Render every line of the records below as a Markdown table with the columns Row and Line, numbering the rows in order and leaving out blank lines.
-- Begin --
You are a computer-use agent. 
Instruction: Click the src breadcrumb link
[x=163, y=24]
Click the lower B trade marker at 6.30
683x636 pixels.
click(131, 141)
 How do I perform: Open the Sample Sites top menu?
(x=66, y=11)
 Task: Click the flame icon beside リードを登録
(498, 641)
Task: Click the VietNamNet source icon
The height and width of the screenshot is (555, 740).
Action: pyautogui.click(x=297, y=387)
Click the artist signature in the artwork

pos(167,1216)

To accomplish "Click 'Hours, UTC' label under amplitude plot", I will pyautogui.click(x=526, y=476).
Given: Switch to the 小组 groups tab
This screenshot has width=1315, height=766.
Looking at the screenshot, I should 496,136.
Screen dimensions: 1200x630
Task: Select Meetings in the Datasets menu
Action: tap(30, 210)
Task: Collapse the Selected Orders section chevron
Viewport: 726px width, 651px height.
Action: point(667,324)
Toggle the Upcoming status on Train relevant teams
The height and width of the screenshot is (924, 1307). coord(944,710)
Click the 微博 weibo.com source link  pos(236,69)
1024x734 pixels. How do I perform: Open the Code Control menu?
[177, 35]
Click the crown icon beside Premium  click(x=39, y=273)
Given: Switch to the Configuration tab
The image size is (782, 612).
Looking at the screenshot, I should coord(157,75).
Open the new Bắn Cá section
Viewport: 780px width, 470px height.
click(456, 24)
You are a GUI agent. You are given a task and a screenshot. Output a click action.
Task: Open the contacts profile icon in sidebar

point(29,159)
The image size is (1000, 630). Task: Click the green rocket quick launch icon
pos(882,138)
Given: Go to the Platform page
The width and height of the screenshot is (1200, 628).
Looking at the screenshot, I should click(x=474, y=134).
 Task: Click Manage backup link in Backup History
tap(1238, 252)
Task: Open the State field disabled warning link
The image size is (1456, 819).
-- End --
Result of the exercise:
| Row | Line |
|---|---|
| 1 | You are a computer-use agent.  |
| 2 | Instruction: Click the src breadcrumb link |
| 3 | [x=163, y=24] |
| 4 | Click the lower B trade marker at 6.30 |
| 5 | 683x636 pixels. |
| 6 | click(131, 141) |
| 7 |  How do I perform: Open the Sample Sites top menu? |
| 8 | (x=66, y=11) |
| 9 |  Task: Click the flame icon beside リードを登録 |
| 10 | (498, 641) |
| 11 | Task: Click the VietNamNet source icon |
| 12 | The height and width of the screenshot is (555, 740). |
| 13 | Action: pyautogui.click(x=297, y=387) |
| 14 | Click the artist signature in the artwork |
| 15 | pos(167,1216) |
| 16 | To accomplish "Click 'Hours, UTC' label under amplitude plot", I will pyautogui.click(x=526, y=476). |
| 17 | Given: Switch to the 小组 groups tab |
| 18 | This screenshot has width=1315, height=766. |
| 19 | Looking at the screenshot, I should 496,136. |
| 20 | Screen dimensions: 1200x630 |
| 21 | Task: Select Meetings in the Datasets menu |
| 22 | Action: tap(30, 210) |
| 23 | Task: Collapse the Selected Orders section chevron |
| 24 | Viewport: 726px width, 651px height. |
| 25 | Action: point(667,324) |
| 26 | Toggle the Upcoming status on Train relevant teams |
| 27 | The height and width of the screenshot is (924, 1307). coord(944,710) |
| 28 | Click the 微博 weibo.com source link  pos(236,69) |
| 29 | 1024x734 pixels. How do I perform: Open the Code Control menu? |
| 30 | [177, 35] |
| 31 | Click the crown icon beside Premium  click(x=39, y=273) |
| 32 | Given: Switch to the Configuration tab |
| 33 | The image size is (782, 612). |
| 34 | Looking at the screenshot, I should coord(157,75). |
| 35 | Open the new Bắn Cá section |
| 36 | Viewport: 780px width, 470px height. |
| 37 | click(456, 24) |
| 38 | You are a GUI agent. You are given a task and a screenshot. Output a click action. |
| 39 | Task: Open the contacts profile icon in sidebar |
| 40 | point(29,159) |
| 41 | The image size is (1000, 630). Task: Click the green rocket quick launch icon |
| 42 | pos(882,138) |
| 43 | Given: Go to the Platform page |
| 44 | The width and height of the screenshot is (1200, 628). |
| 45 | Looking at the screenshot, I should click(x=474, y=134). |
| 46 |  Task: Click Manage backup link in Backup History |
| 47 | tap(1238, 252) |
| 48 | Task: Open the State field disabled warning link |
| 49 | The image size is (1456, 819). |